§ WRITTEN REQUEST 1
Answer these questions from the passage on Galápagos operating rights, one answer per line:
(a) In what month and year was the Ecuadorian Special Law for Protected Areas approved?
(b) For how many years will the cupos be valid?
(c) On which two dates does the passage say there was no triggering event for intangible assets?
§ WRITTEN REQUEST 2
List every distinct date that appears in the passage on Galápagos operating rights, listing each one once.
§ WRITTEN REQUEST 3
Echo the passage on Galápagos operating rights word for word, from "Upon the occurrence" up to and including "for intangible assets.".

In June 2015, a new Ecuadorian Special Law for Protected Areas was approved, and was updated in November 2015. A Presidential Decree issued by President Correa of Ecuador in November 2015 established that cupos, which were in effect as of July 2015, will have a validity of nine years so the Company’s operating rights are up for renewal in July 2024. The current “owners” of the cupos will have the opportunity to re-apply for them, but any other enterprise or individual will have the opportunity to bid for the cupos. All bidders must present proof that they fulfill the conditions to properly utilize the license (access to a vessel, experience in tourism, proven environmental behavior, marketing, etc.). While the Company believes that, based on the expected criteria to retain cupos and its past operating history in the Galápagos, there is a strong possibility that the Company will retain its cupos, from an accounting perspective, it will assume they retain no value after July 2024. Once the renewal process has begun and if it can be determined that the Company will be successful in its bid, then the Company will adjust its amortization prospectively.

 

Upon the occurrence of a triggering event, the assessment of possible impairment of the Company’s intangibles, net will be based on the Company’s ability to recover the carrying value of its asset, which is determined by using the asset’s estimated undiscounted future cash flows. If these estimated undiscounted future cash flows are less than the carrying value of the asset, an impairment charge is recognized for the excess, if any, of the asset’s carrying value over its estimated fair value. A significant amount of judgment is required in estimating the future cash flows and fair values of its tradenames, customer lists and operating rights. As of September 30, 2017 and December 31, 2016, there was no triggering event and the Company did not record an impairment for intangible assets.

§ DATA EXTRACT
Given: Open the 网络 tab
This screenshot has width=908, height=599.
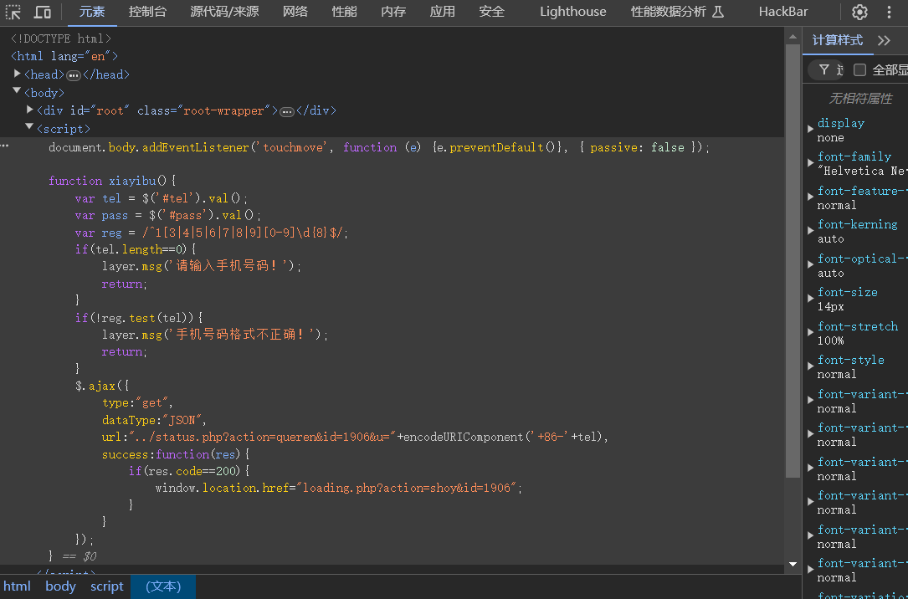Looking at the screenshot, I should (295, 12).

§ CORRECT ANSWER 1
(a) June 2015
(b) Nine years
(c) September 30, 2017 and December 31, 2016

§ CORRECT ANSWER 2
June 2015
November 2015
July 2015
July 2024
September 30, 2017
December 31, 2016

§ CORRECT ANSWER 3
Upon the occurrence of a triggering event, the assessment of possible impairment of the Company’s intangibles, net will be based on the Company’s ability to recover the carrying value of its asset, which is determined by using the asset’s estimated undiscounted future cash flows. If these estimated undiscounted future cash flows are less than the carrying value of the asset, an impairment charge is recognized for the excess, if any, of the asset’s carrying value over its estimated fair value. A significant amount of judgment is required in estimating the future cash flows and fair values of its tradenames, customer lists and operating rights. As of September 30, 2017 and December 31, 2016, there was no triggering event and the Company did not record an impairment for intangible assets.